To evaluate how tumor cells from an individual cancer patient might react to chemotherapy drugs, researchers from Technische Universität München (TUM) developed a tiny microfluidic device that can automate the testing process.
The microsensors on the chip record, among other things, changes in the acid content of the medium and the cells’ oxygen consumption; photographs of the process are also taken by a microscope fitted underneath the microtitre plate. All of the data merge in a computer that is connected to the system, and which provides an overview of the metabolic activity of the tumor cells and their vitality.
The robots and microtitre plates are kept in a climatic chamber, which, through precisely regulated temperature and humidity, provides an environment similar to that of the human body, and also protects the tumor cells against external influences that can falsify the test results.
After the tumor cells have been able to divide undisturbed for a few hours, the robot applies an anti-cancer substance. If their metabolic activity declines over the next day or two, the active substance was able to kill the tumor cells and the drug is effective. Using the microchips, twenty-four active substances or combinations of active substances can be tested simultaneously in this way.

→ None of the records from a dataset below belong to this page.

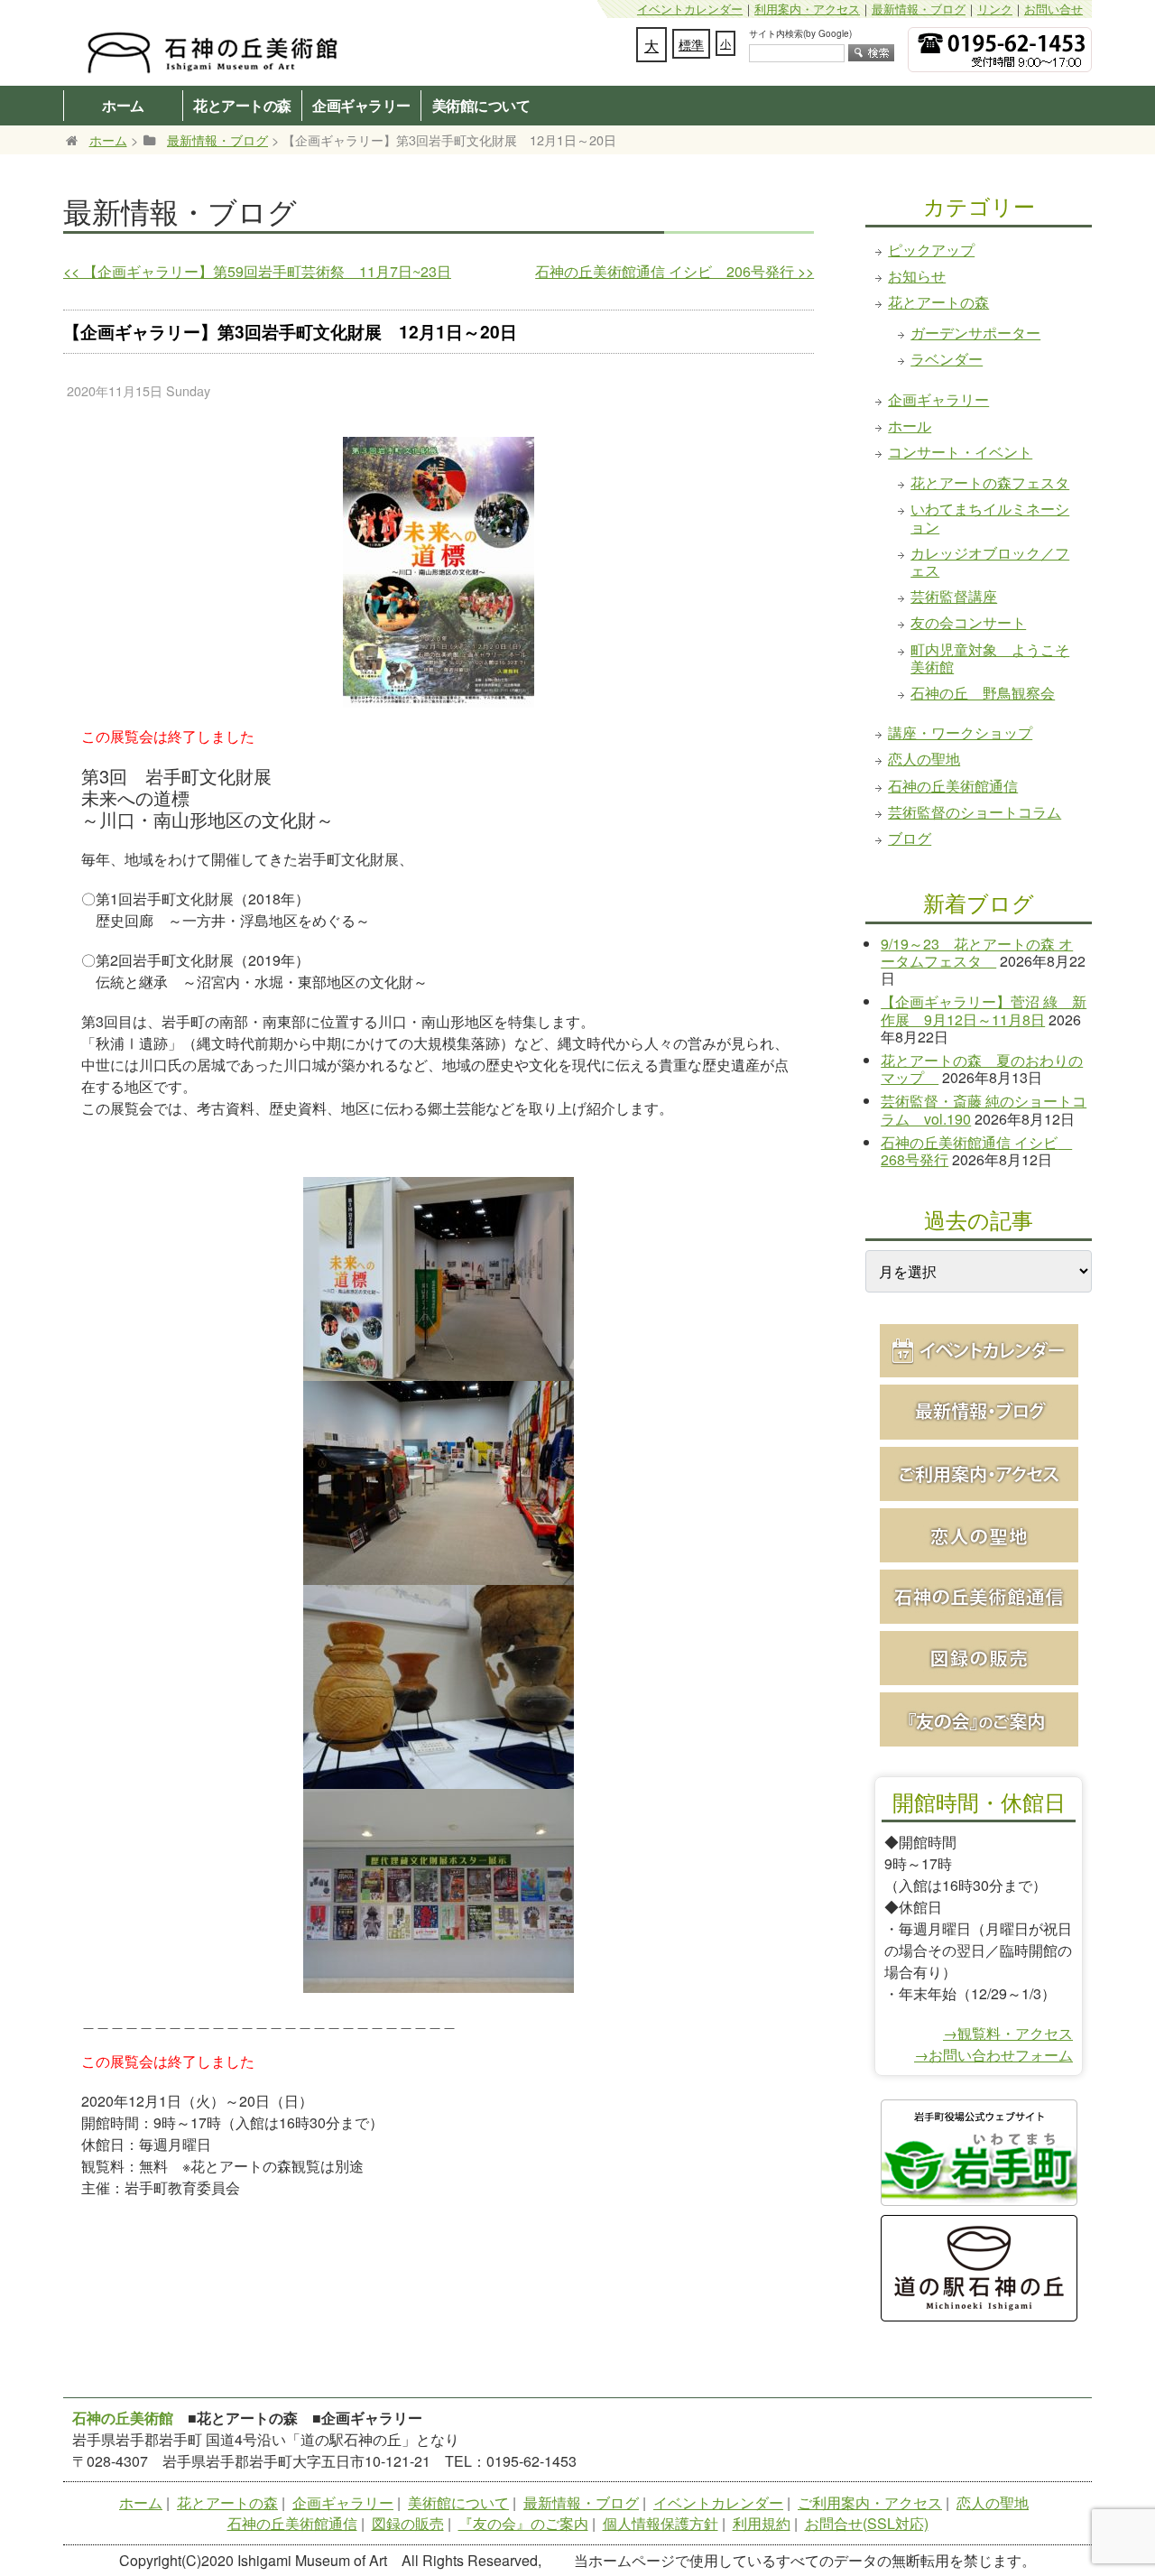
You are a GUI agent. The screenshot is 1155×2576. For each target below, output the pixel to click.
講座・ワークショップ (960, 732)
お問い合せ (1053, 8)
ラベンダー (946, 358)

The gain in time for the patient is not the only positive factor here. Dr. Helmut Grothe, a scientist from the Heinz Nixdorf Chair at the TUM, explains: “Treatment with an ineffective cancer drug sometimes leads to the development of resistance to other drugs in the patient.” Such resistance on the part of the tumor cells can also be identified at an early stage with the help of the sensor chip.
Another advantage of the system is its automation. The robot works faster and more accurately than any human could. Hence, the test results can be obtained quickly, which, in turn, saves on costs. Furthermore, the possibility of testing tumor cells with several active substances simultaneously facilitates the search for effective substances for individually-tailored cancer treatment. Pharmaceutical companies may also be able to use the sensor chip in the development of new drugs in future.
As part of another research project, the scientists at the Heinz Nixdorf Chair are also developing a sensor chip that is intended to control tumor growth. The chip, which would be implanted once in the vicinity of the tumor, could release cancer drugs or pain medication only when the tumor grows. The release of the active substances would be controlled by electric impulses. This sensor system could be used in the treatment of inoperable tumors, for example pancreatic tumors.